◆ Exercise aim: Note the line containing "1568x651 pixels."; from it through the last line below, give only those lines again, exactly, both ends included, skipping pictures.

(Beginning of Provided records)

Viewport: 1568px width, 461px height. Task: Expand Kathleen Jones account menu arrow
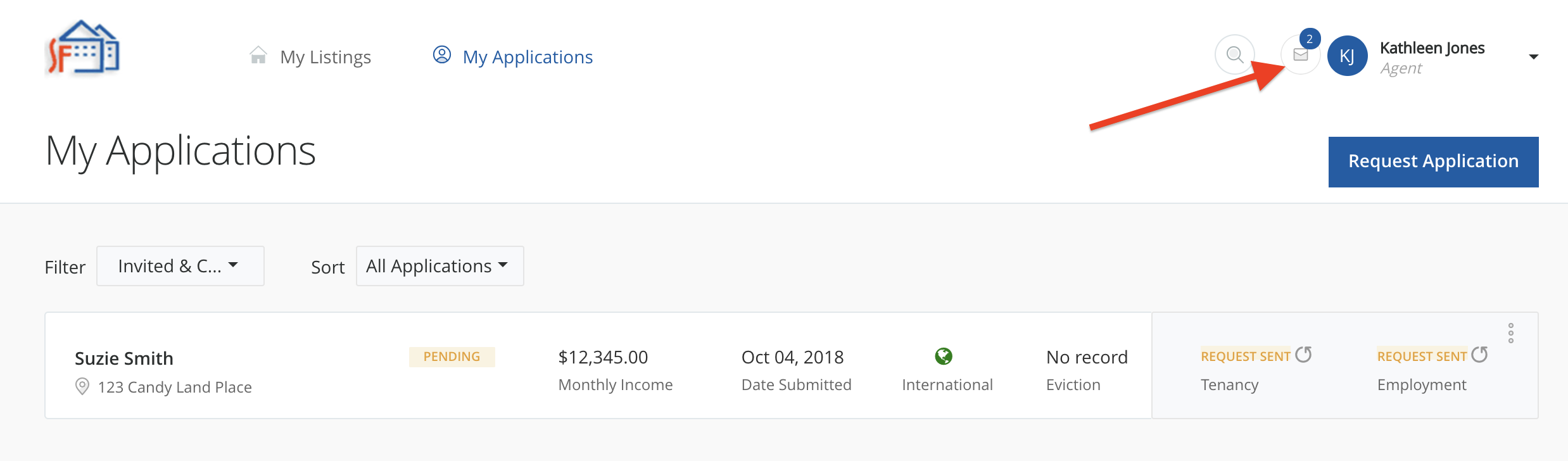1533,57
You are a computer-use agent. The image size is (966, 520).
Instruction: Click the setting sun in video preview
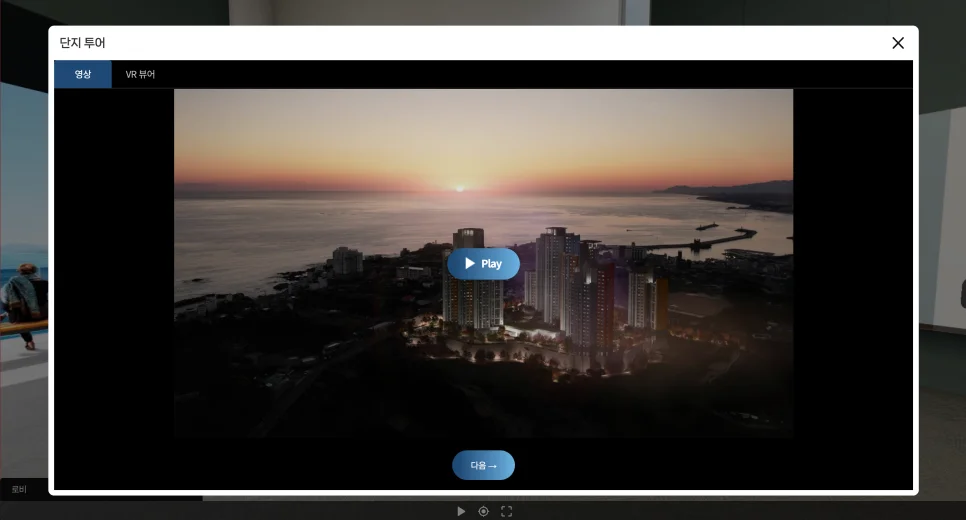pos(459,187)
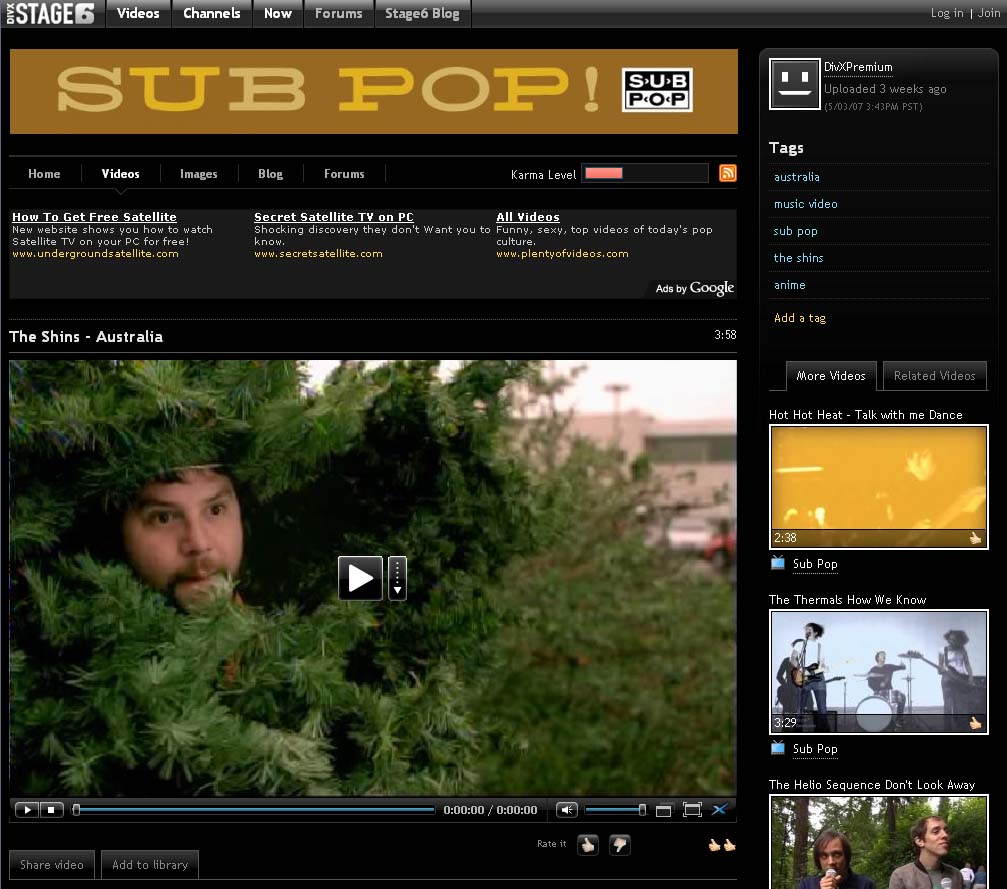The height and width of the screenshot is (889, 1007).
Task: Mute the video sound
Action: 567,810
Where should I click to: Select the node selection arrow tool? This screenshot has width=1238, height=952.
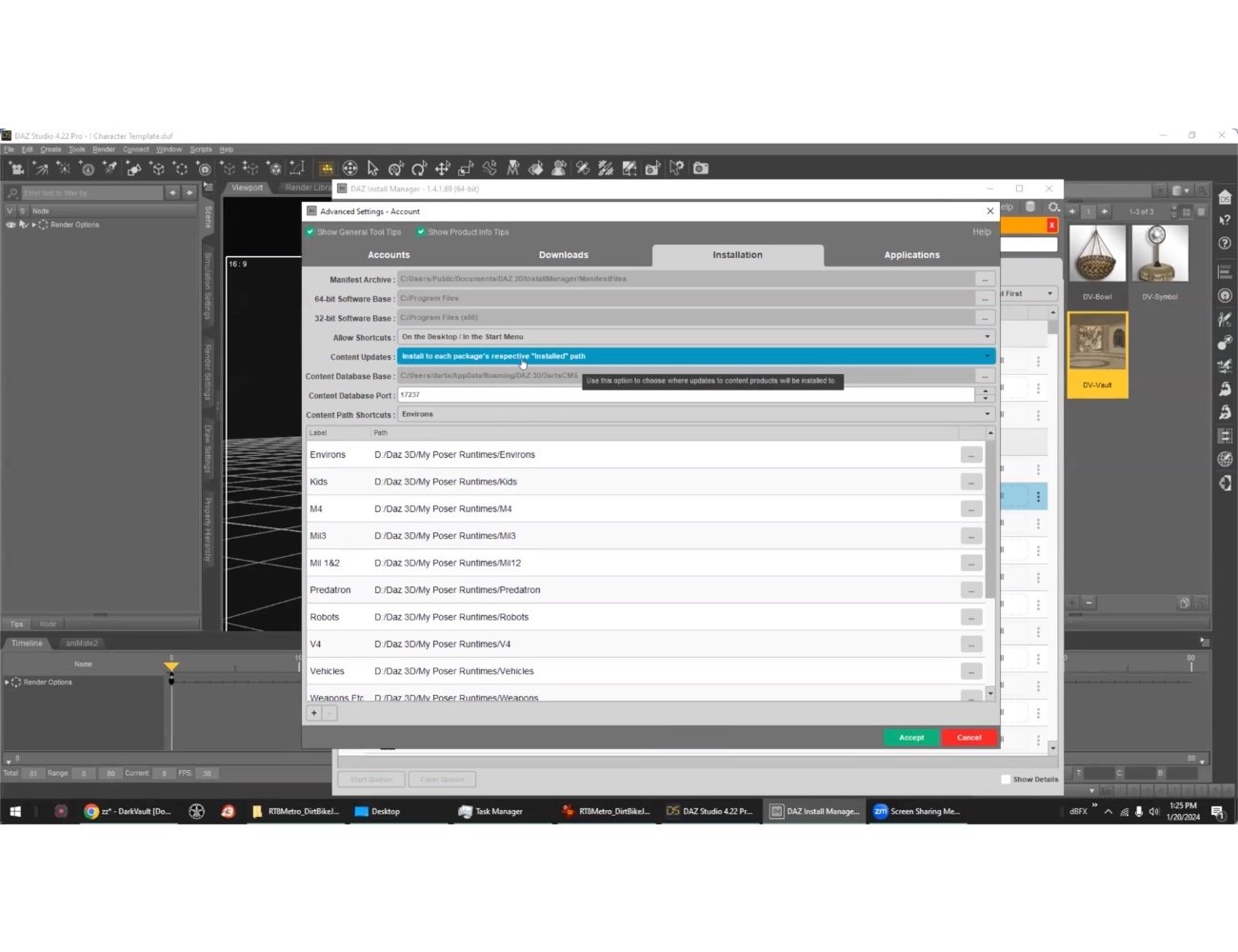pyautogui.click(x=371, y=169)
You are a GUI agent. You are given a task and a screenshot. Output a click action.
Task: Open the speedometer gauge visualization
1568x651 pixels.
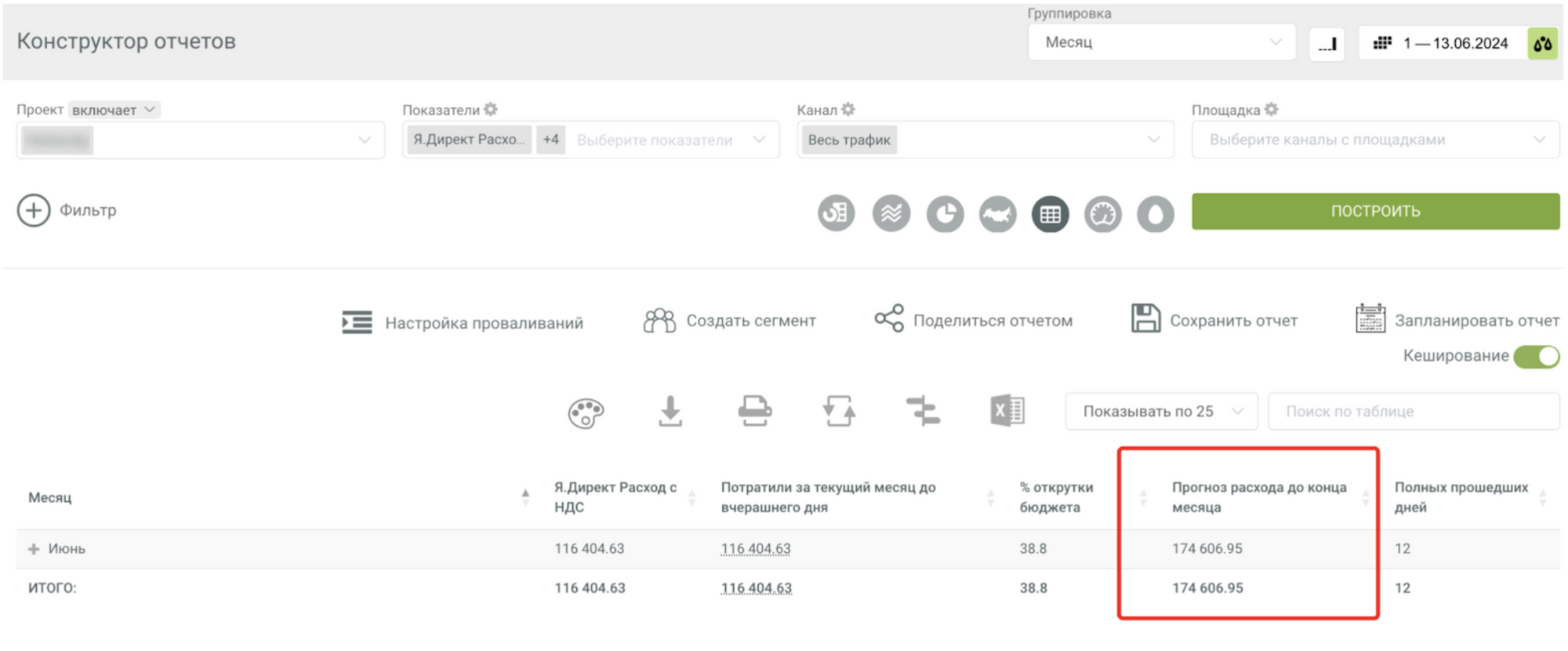tap(1102, 213)
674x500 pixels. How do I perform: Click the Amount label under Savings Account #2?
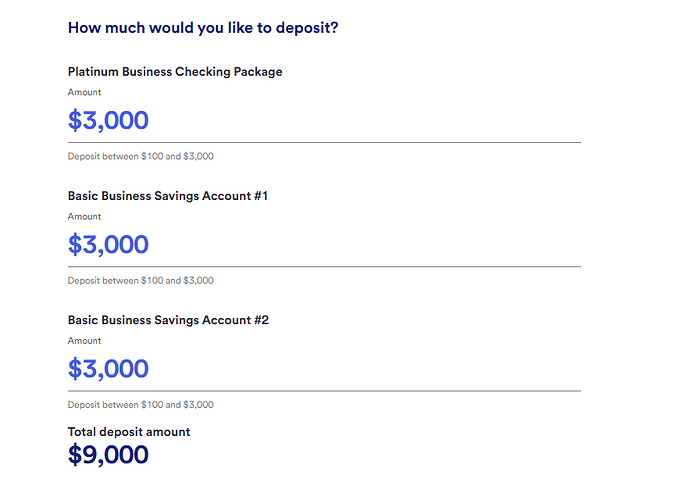[84, 341]
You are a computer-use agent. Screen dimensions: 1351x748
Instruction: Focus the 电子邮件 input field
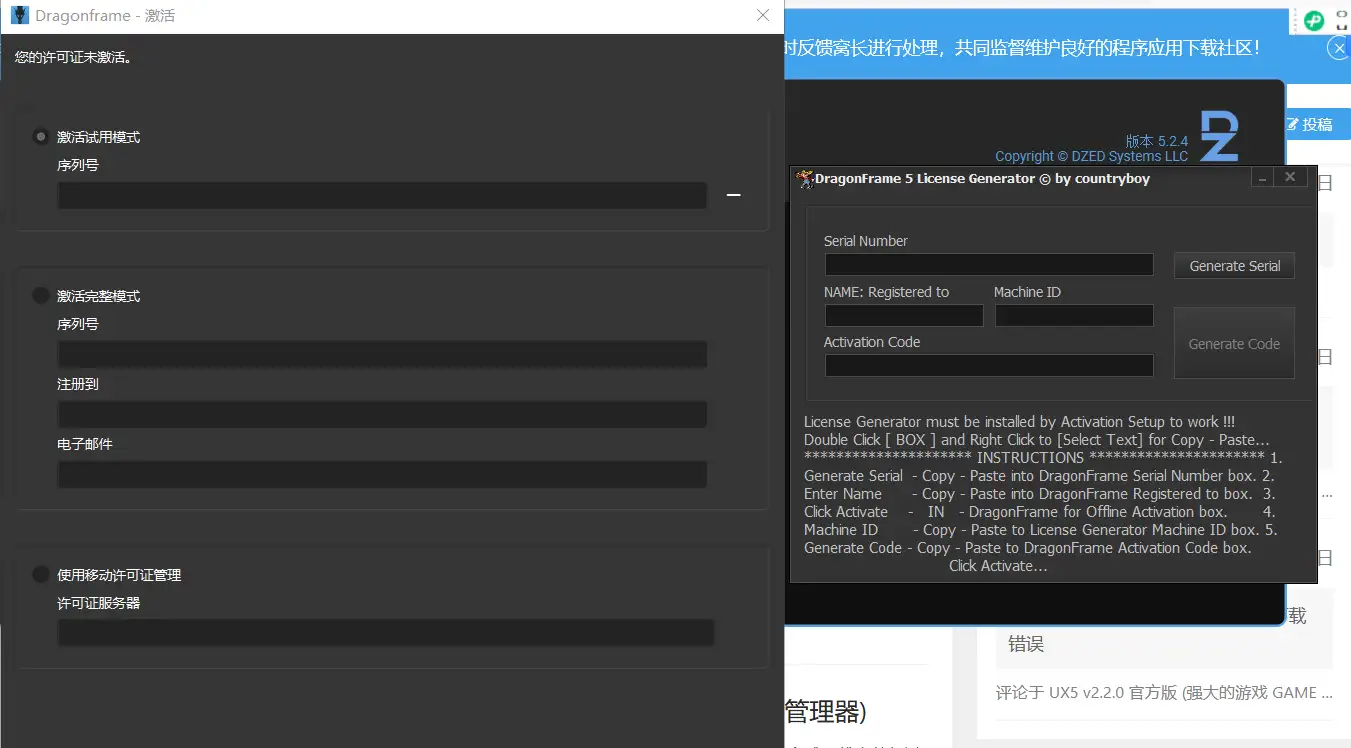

(End of Provided records)

◆ Output for this task:
1568x651 pixels.
tap(1102, 213)
674x500 pixels. How do I perform: Click the Amount label under Savings Account #2?
[84, 341]
You are a computer-use agent. Screen dimensions: 1351x748
Instruction: Focus the 电子邮件 input field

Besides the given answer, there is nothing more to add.